(LISTED ENTRIES begins)

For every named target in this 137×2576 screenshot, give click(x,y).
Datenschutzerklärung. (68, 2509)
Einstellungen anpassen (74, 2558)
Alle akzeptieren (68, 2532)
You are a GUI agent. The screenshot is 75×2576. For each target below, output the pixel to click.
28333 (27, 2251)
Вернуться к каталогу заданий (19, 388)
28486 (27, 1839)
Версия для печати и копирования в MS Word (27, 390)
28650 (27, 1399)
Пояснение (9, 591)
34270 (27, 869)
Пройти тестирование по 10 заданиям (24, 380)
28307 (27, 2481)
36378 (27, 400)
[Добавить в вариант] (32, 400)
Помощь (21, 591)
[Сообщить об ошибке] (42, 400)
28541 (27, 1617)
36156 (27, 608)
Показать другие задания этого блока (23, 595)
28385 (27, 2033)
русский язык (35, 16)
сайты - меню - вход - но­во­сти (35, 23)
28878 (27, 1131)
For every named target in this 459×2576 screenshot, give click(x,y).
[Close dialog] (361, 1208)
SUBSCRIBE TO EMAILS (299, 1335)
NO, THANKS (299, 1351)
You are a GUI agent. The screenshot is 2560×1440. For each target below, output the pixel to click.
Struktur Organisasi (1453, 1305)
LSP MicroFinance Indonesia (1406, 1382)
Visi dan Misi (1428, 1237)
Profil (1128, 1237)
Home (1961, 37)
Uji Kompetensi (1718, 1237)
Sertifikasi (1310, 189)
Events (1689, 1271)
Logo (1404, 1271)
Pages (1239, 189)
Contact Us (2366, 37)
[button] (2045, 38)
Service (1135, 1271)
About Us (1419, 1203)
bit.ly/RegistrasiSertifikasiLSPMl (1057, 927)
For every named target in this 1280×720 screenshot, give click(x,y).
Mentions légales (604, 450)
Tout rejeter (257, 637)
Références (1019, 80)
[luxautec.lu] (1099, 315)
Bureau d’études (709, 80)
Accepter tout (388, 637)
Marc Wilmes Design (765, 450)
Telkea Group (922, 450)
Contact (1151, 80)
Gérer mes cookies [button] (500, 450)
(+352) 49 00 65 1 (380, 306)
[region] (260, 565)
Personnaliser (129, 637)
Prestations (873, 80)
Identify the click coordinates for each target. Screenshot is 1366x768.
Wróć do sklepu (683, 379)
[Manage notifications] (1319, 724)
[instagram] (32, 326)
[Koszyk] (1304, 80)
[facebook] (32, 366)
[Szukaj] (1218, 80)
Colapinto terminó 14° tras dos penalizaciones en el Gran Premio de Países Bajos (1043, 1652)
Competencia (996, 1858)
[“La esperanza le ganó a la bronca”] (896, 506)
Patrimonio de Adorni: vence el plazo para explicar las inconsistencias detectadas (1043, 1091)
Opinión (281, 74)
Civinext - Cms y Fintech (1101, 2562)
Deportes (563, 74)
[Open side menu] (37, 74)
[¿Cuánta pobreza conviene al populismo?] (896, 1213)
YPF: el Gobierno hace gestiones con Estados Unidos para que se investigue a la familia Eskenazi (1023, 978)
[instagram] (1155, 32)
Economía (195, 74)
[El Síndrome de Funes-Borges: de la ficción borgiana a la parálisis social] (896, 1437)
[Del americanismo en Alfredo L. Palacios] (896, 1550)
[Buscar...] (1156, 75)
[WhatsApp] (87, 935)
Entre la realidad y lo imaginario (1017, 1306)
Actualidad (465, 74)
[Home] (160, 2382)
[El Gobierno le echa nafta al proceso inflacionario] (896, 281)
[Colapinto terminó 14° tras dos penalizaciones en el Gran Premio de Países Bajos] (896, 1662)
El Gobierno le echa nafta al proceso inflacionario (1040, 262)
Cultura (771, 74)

(LISTED ENTRIES ends)

Please give back the records exactly as written, beginning at the first line and including the line that holds "About Us (1419, 1203)" as the last.

## RESULT
For every named target in this 137×2576 screenshot, give click(x,y).
Datenschutzerklärung. (68, 2509)
Einstellungen anpassen (74, 2558)
Alle akzeptieren (68, 2532)
You are a GUI agent. The screenshot is 75×2576. For each target below, output the pixel to click.
28333 (27, 2251)
Вернуться к каталогу заданий (19, 388)
28486 (27, 1839)
Версия для печати и копирования в MS Word (27, 390)
28650 (27, 1399)
Пояснение (9, 591)
34270 (27, 869)
Пройти тестирование по 10 заданиям (24, 380)
28307 (27, 2481)
36378 (27, 400)
[Добавить в вариант] (32, 400)
Помощь (21, 591)
[Сообщить об ошибке] (42, 400)
28541 (27, 1617)
36156 (27, 608)
Показать другие задания этого блока (23, 595)
28385 (27, 2033)
русский язык (35, 16)
сайты - меню - вход - но­во­сти (35, 23)
28878 (27, 1131)
For every named target in this 459×2576 screenshot, give click(x,y).
[Close dialog] (361, 1208)
SUBSCRIBE TO EMAILS (299, 1335)
NO, THANKS (299, 1351)
You are a GUI agent. The screenshot is 2560×1440. For each target below, output the pixel to click.
Struktur Organisasi (1453, 1305)
LSP MicroFinance Indonesia (1406, 1382)
Visi dan Misi (1428, 1237)
Profil (1128, 1237)
Home (1961, 37)
Uji Kompetensi (1718, 1237)
Sertifikasi (1310, 189)
Events (1689, 1271)
Logo (1404, 1271)
Pages (1239, 189)
Contact Us (2366, 37)
[button] (2045, 38)
Service (1135, 1271)
About Us (1419, 1203)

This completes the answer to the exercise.